Por isso, limitar as reivindicações à convocação de uma Assembleia Constituinte ou a que se convoquem novas eleições enquanto o poder desta oligarquia permanece intacto, renunciando à luta por medidas socialistas como a nacionalização dos bancos, das grandes empresas e dos recursos minerais, do gás e do petróleo — que são as únicas que podem resolver os problemas das massas — é um erro grave. E é este erro que os líderes das principais forças da esquerda política e sindical peruana estão a cometer.

Os oprimidos do Peru mostram uma força e resiliência inspiradoras. A chave para vencer é fornecer a esta força um plano de luta e um programa que unifique todas as exigências sociais. Este plano deve basear-se na ação direta das próprias massas, alargando as assembleias populares e os comités de luta que já começaram a emergir e unificá-las a nível local, regional e nacional para apoiar e alargar a greve geral indefinida.

Entre as tarefas destes comités deve estar a organização da auto-defesa armada das massas em luta, e um apelo às bases do exército para que rompam com os altos comandos, que fazem parte da oligarquia, e se juntem à insurreição.

Muitas imagens que têm circulado nas redes sociais mostram cordões policiais ou militares quebrados pela força dos manifestantes. Algumas notícias falam de cenas de confraternização. Para que isto se generalize, o levantamento revolucionário deve construir uma direção que transmita determinação e vontade de ir até ao fim, propondo um programa que ganhe os filhos das famílias trabalhadoras e camponesas que formam 90% do exército.

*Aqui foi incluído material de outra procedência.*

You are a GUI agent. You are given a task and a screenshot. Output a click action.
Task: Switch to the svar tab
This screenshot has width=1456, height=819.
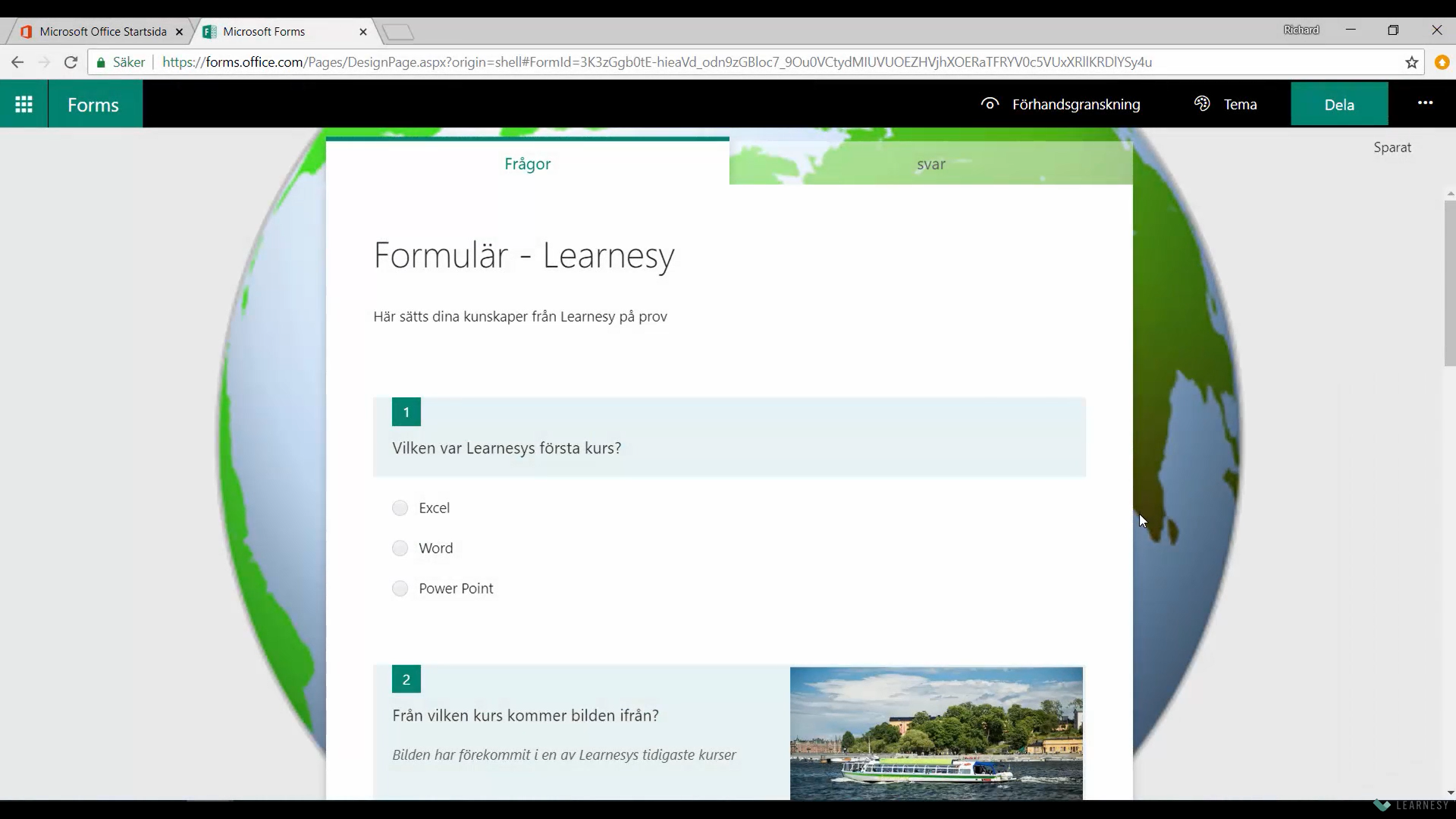(x=931, y=164)
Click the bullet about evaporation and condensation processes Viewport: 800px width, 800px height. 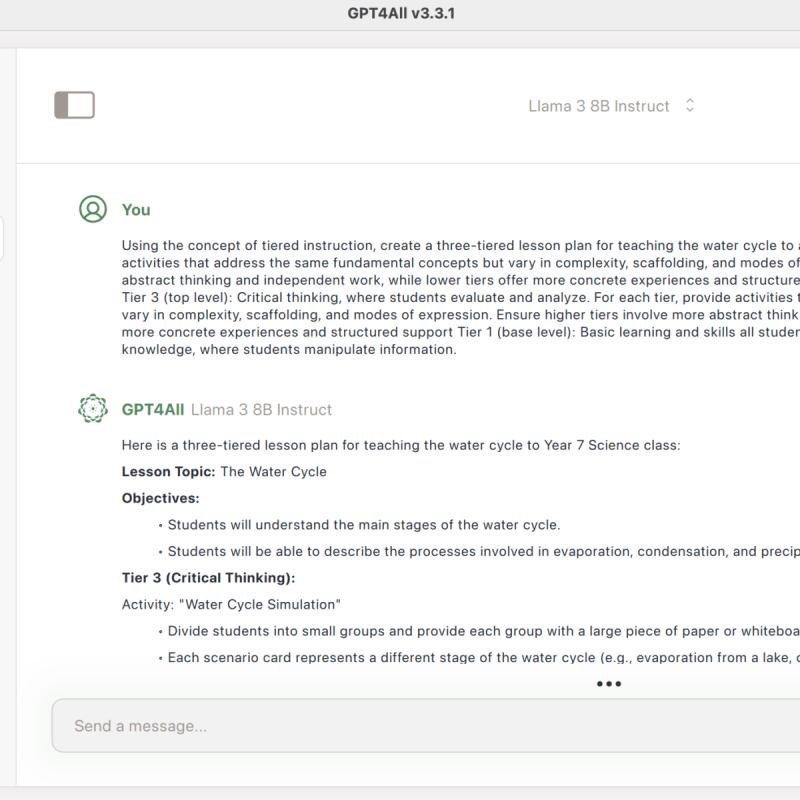point(484,551)
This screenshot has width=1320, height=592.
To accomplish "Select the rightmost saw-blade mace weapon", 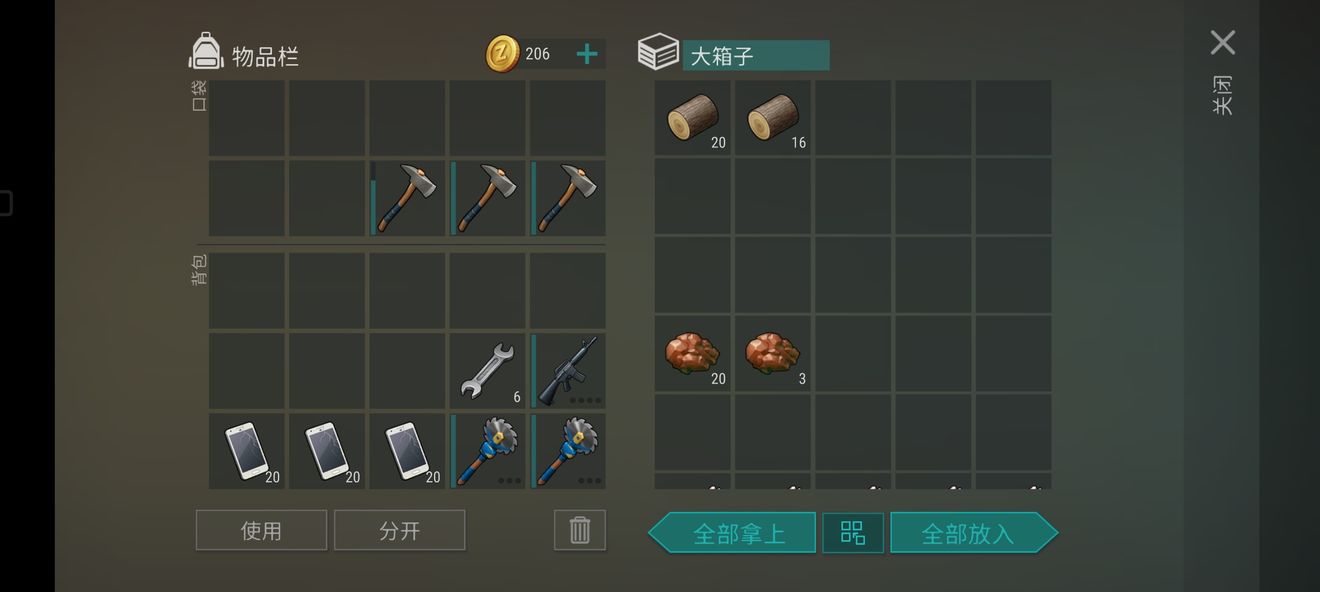I will (x=568, y=451).
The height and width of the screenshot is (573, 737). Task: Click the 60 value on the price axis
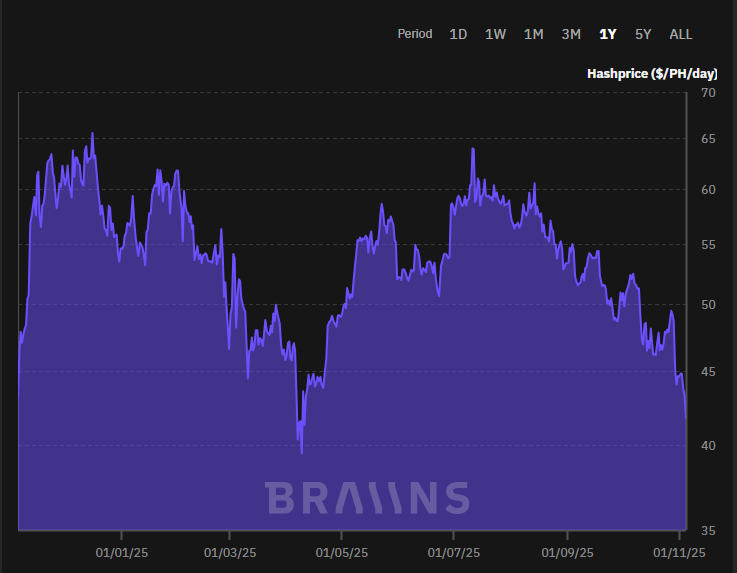tap(708, 189)
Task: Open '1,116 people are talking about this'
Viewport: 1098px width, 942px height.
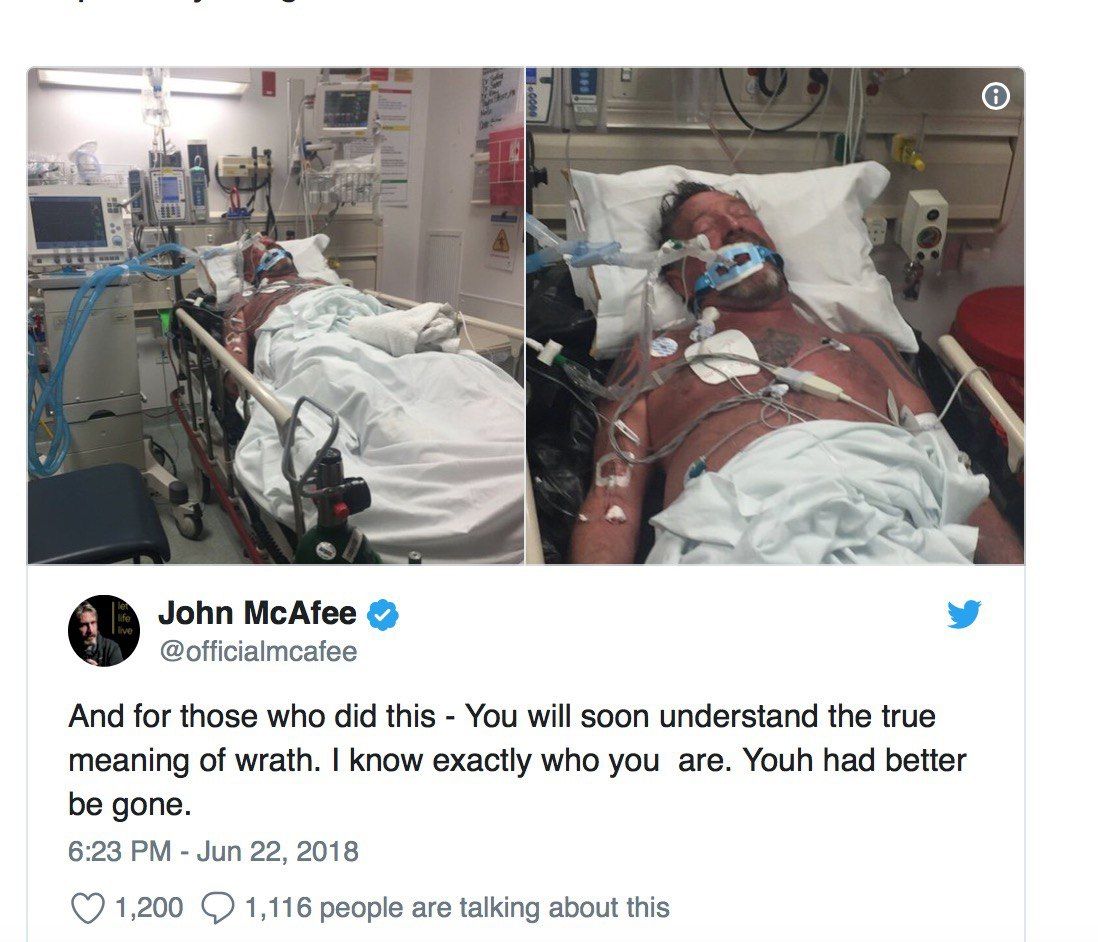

Este programa só pode ser a nacionalização, sob o controlo dos trabalhadores, da terra, das grandes empresas e da exploração mineira, do gás e do petróleo, arrancando-os das mãos dos oligarcas e das multinacionais para os colocar nas mãos dos oprimidos. Só assim poderá a economia ser democraticamente planeada para satisfazer necessidades sociais urgentes e enormes e proporcionar terra, trabalho, alimentação, habitação, saúde e educação a todos.